On August 21, 2018 No. 1355

RESOLUTION OF NATIONAL BANK OF THE REPUBLIC OF MOLDOVA

of August 9, 2018 No. 202

About approval of Regulations about requirements in the field of the prevention and anti-money laundering and financing of terrorism in activities of non-bank payment service providers

(as amended on 11-03-2021)

Based on the item m) parts (1) the Art. 5, parts (1) Art. 11 and the item c) parts (1) Art. 27 of the Law No. 548-XIII of July 21, 1995 on National Bank of Moldova (repeated publication: The official monitor of the Republic of Moldova, 2015, Art. No. 297-300, 544), parts (2) Art. 5 and the item b) parts (2) Art. 93 and Art. 94 of the Law No. 114 of May 18, 2012 on payment services and electronic money and part (3) and (14) the Art. 13, parts (2) Art. 15 of the Law No. 308 of December 22, 2017 on the prevention and anti-money laundering and terrorism financing (The official monitor of the Republic of Moldova, 2012, Art. No. 58-66, 133) DECIDES: Executive committee of National Bank of Moldova

1. Approve Regulations about requirements in the field of the prevention and anti-money laundering and by financing of terrorism in activities of non-bank payment service providers it (is applied).

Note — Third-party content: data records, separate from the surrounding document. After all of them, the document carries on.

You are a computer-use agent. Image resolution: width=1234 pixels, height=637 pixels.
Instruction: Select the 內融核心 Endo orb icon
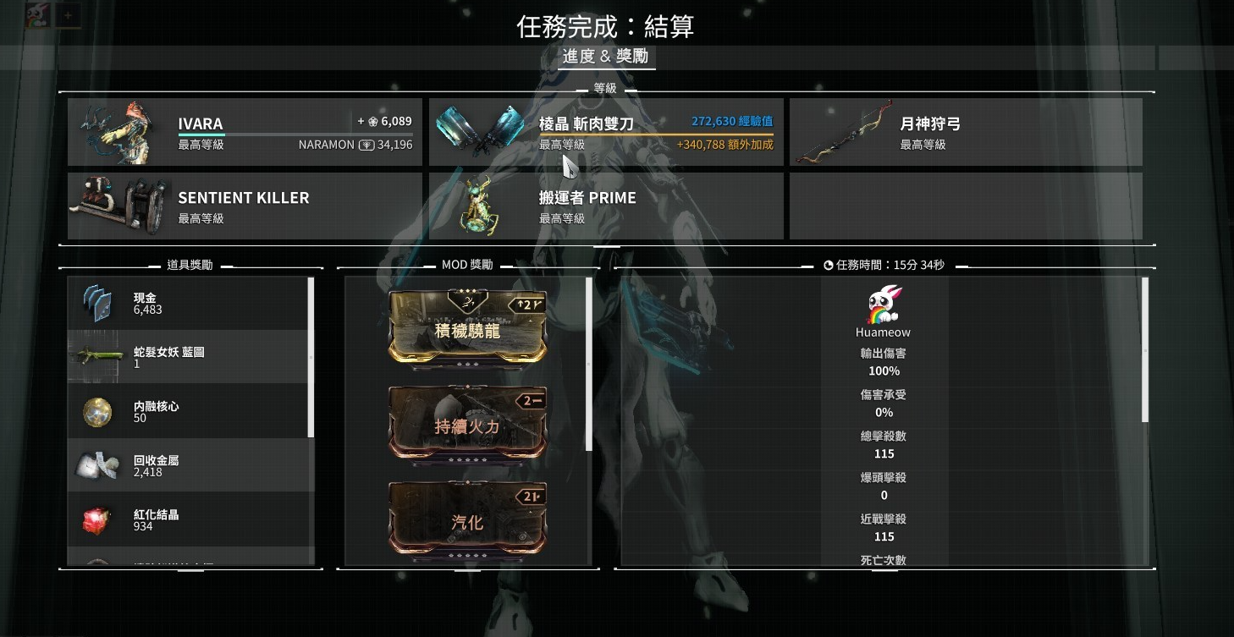(97, 412)
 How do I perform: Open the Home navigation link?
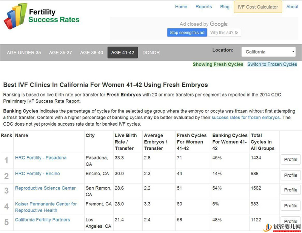(x=181, y=7)
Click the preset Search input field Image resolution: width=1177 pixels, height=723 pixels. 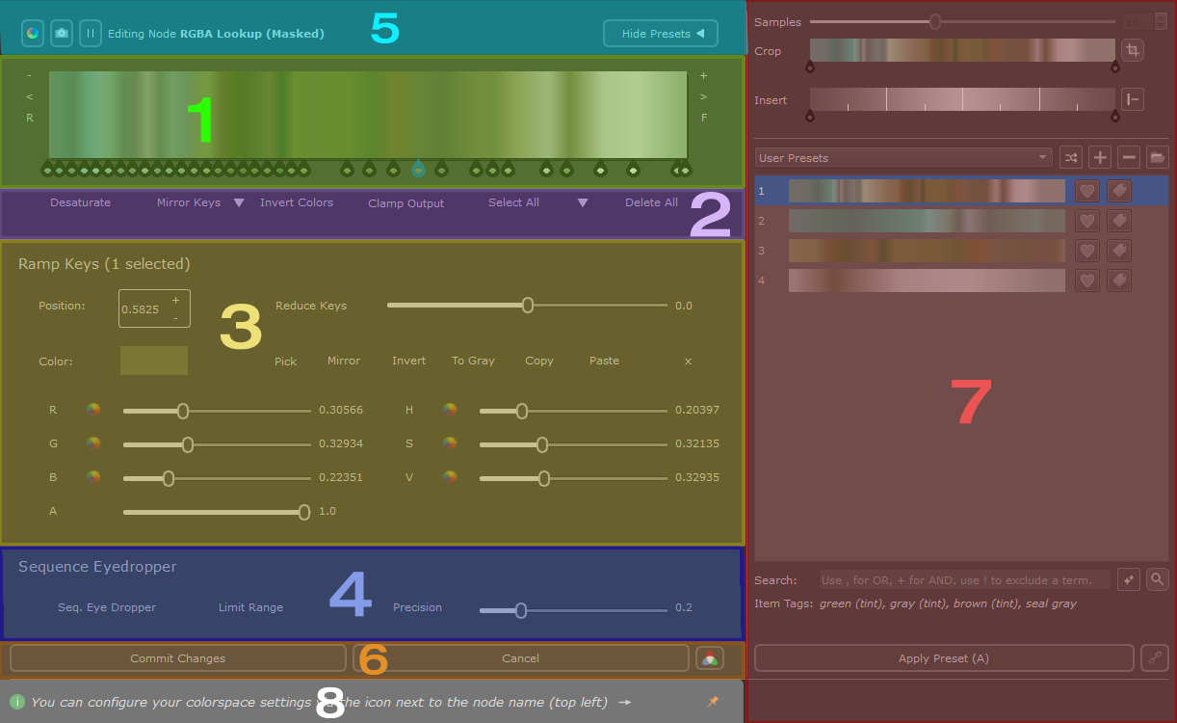[963, 580]
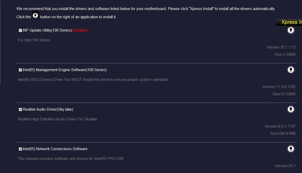The height and width of the screenshot is (173, 302).
Task: Uncheck the INF Update Utility checkbox
Action: coord(20,30)
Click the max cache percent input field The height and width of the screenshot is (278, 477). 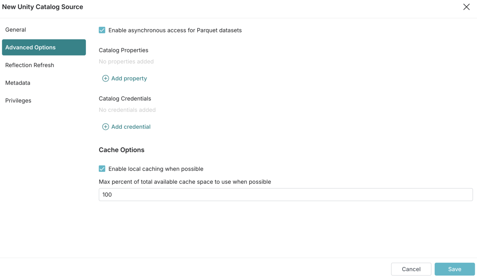click(x=285, y=195)
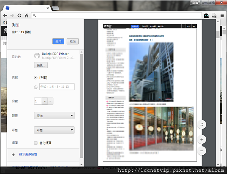Screen dimensions: 227x174
Task: Click fit-to-page icon in the preview
Action: 202,124
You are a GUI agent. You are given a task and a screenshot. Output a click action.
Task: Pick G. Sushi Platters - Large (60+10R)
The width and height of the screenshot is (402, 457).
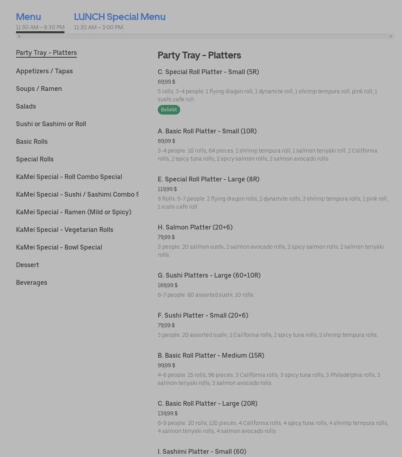[209, 275]
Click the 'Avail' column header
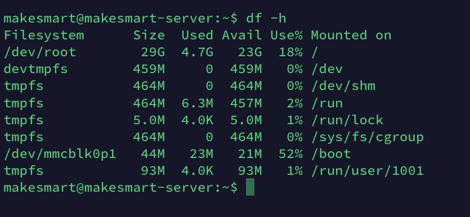 242,35
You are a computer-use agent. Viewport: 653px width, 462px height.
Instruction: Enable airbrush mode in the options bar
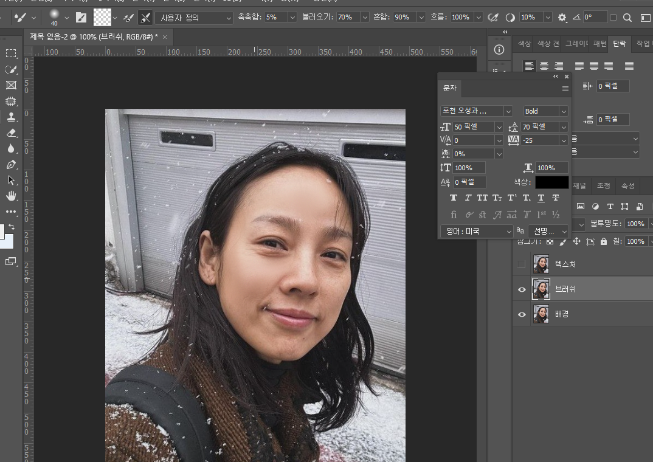coord(494,18)
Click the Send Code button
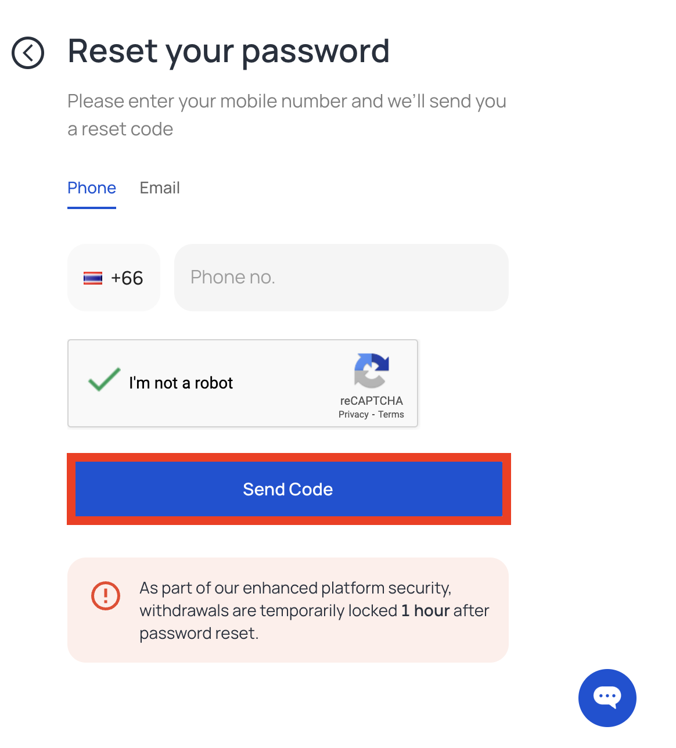This screenshot has height=748, width=676. click(289, 489)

2. This resolution becomes effective from the date of publication in the Official monitor of the Republic of Moldova.

Chairman of Executive committee of National Bank of Moldova

Serdzhiu Chokl

Appendix

to the Resolution of Executive committee of National Bank of Moldova of August 9, 2018 No. 202

Regulations about requirements in the field of the prevention and anti-money laundering and financing of terrorism in activities of non-bank payment service providers

These Regulations partially shift provisions of Regulations (EU) No. 2015/847 of the European Parliament and Council of May 20, 2015 about information accompanying money transfers and on the cancellation of Regulations (EU) No. 1781/2006 (the document extends to the EEA) published in the Official magazine of the European Union by L 141 of June 5, 2015.

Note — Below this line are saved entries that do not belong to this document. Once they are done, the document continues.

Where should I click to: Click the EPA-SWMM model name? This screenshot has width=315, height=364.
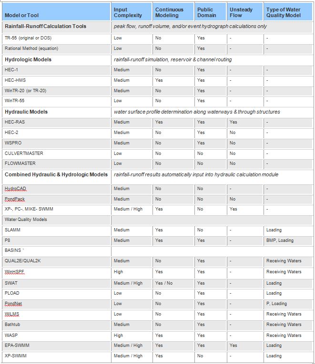click(18, 346)
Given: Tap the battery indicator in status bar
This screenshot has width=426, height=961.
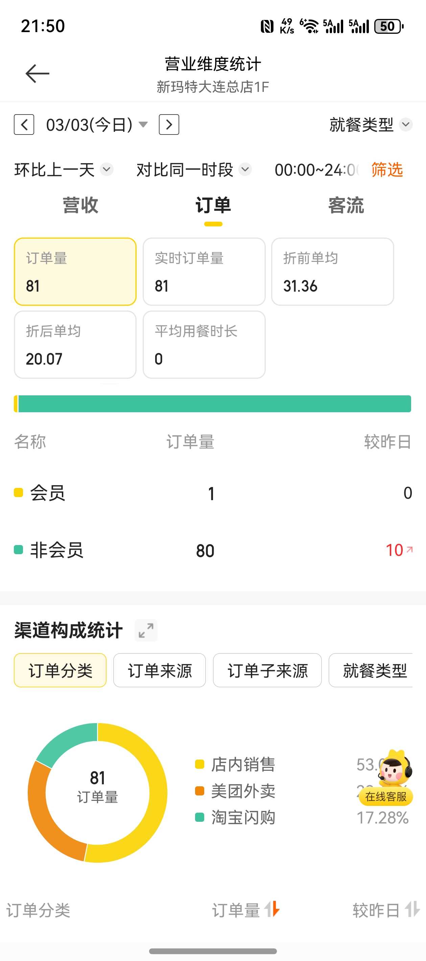Looking at the screenshot, I should 388,26.
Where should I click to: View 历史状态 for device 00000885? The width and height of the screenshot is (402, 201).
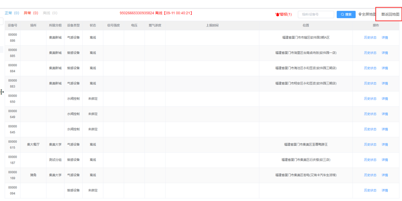point(370,53)
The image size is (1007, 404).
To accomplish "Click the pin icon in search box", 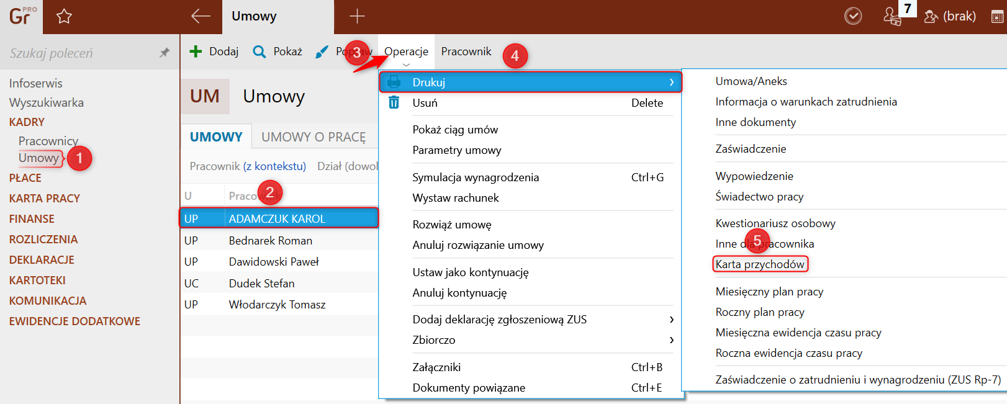I will pyautogui.click(x=165, y=53).
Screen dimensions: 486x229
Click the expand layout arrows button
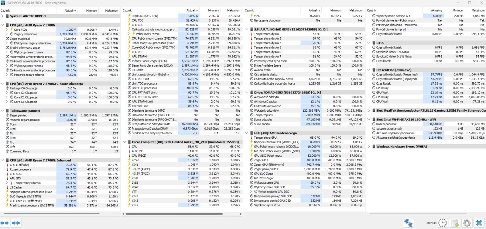click(5, 223)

Chapter I General provisions

1. The regulations about requirements in the field of the prevention and anti-money laundering and financing of terrorism in activities of non-bank payment service providers (further - Regulations) establish rules on: to identification and risks assessment on money laundering and financing of terrorism; to development of domestic policy and procedures; to application of precautionary measures concerning clients, that number of measures of the simplified and increased precaution; to data storage; to informing on suspicious transactions and suspicious activities; to implementation of the financial sanctions connected with terrorist activities and prevention of distribution of weapons of mass destruction; to the organization and accomplishment of elements for internal control system, and also other requirements for the purpose of risk minimization connected with money laundering and financing of terrorism.

2. The non-bank payment service provider (further - the Supplier) applies provisions of these Regulations in business relations with the clients and agents and when implementing transactions (payments) as directly, and through agents.

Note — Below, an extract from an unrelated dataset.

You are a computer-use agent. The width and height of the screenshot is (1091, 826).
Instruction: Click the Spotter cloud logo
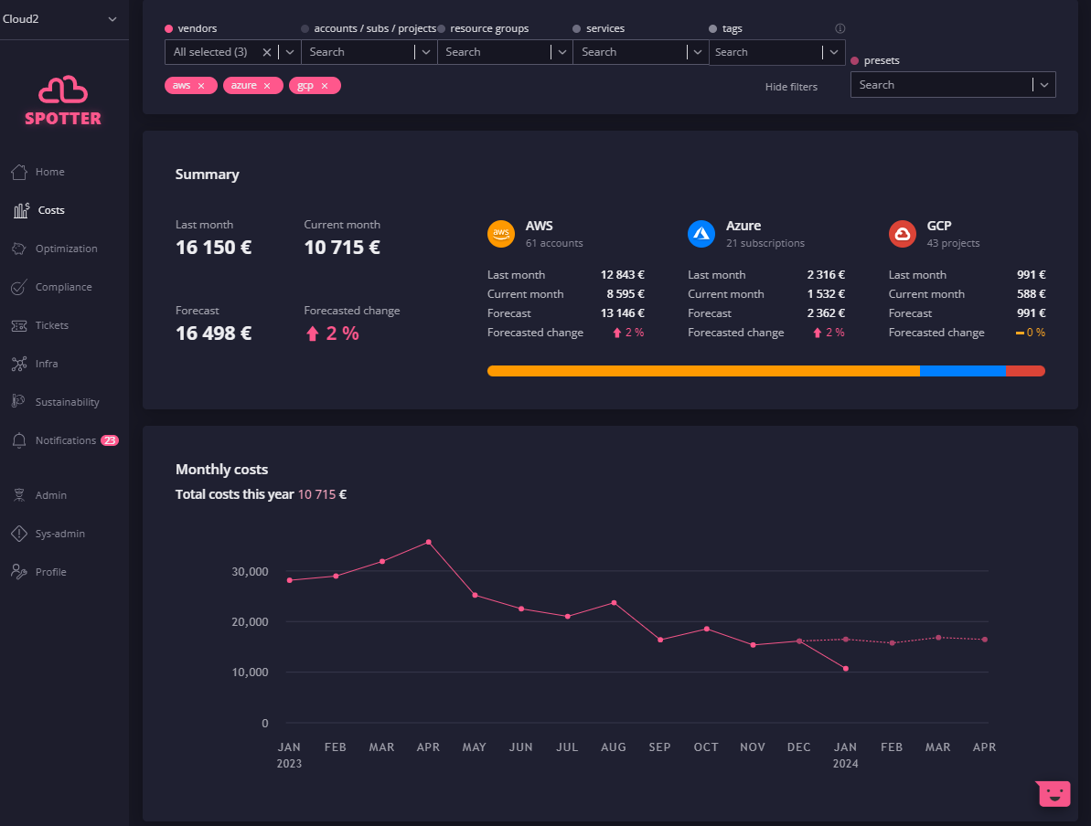coord(63,90)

3. The concepts and expressions used in these Regulations have the values provided in the Law No. 308 of December 22, 2017 on the prevention and anti-money laundering and terrorism financing, the Law No. 114 of May 18, 2012 on payment services and electronic money, the Law No. 548 of July 21, 1995 on National Bank of Moldova and also in other regulations of National Bank of Moldova and Service according to the prevention and anti-money laundering connected with money laundering and financing of terrorism.

Chapter II Responsibility

4. The supplier shall have and apply internal programs for the prevention and anti-money laundering and terrorism financing.

5. The supplier shall have internal control systems for identification, assessment, control and understanding of risks of money laundering and financing of terrorism. The supplier undertakes necessary measures with attraction of sufficient resources for minimization of the identified risks.

6. The supplier bears responsibility for development, approval and ensuring implementation of the internal program for the prevention and anti-money laundering and financing of terrorism and activities compliance to requirements of the legislation in the field of the prevention and anti-money laundering and terrorism financing.

7. The division of internal audit of the Supplier or the organization of external audit / the auditor carry out independent assessment at least once a year on adequacy and compliance of activities of the supplier to programs for the prevention and anti-money laundering and terrorism financing. Results of assessment are told the responsible head of the supplier, and on demand, and to National Bank of Moldova.

Chapter III of the Requirement to the internal program for the prevention and anti-money laundering and terrorism financing

8. The internal program for the prevention and anti-money laundering and financing of terrorism represents politicians, procedures and other rules, including rules of knowledge of the client supporting regulations of ethics and professionalism in the market of payment services and which prevent use of suppliers for the purpose of money laundering or financing of terrorism is intentional or not, organized criminal groups or their accomplices. This program shall provide implementation of payment transactions reliably and with discretion.

9. The supplier develops the internal program for the prevention and anti-money laundering and financing of terrorism according to Law No. 308 provisions of December 22, 2017 on the prevention and anti-money laundering and financing of terrorism, these regulations, other regulations of Service according to the prevention and anti-money laundering, approved for execution of this law, taking into account the commonly accepted practice in the field, including documents of Basel committee and Group of development of financial measures of anti-money laundering (FATF).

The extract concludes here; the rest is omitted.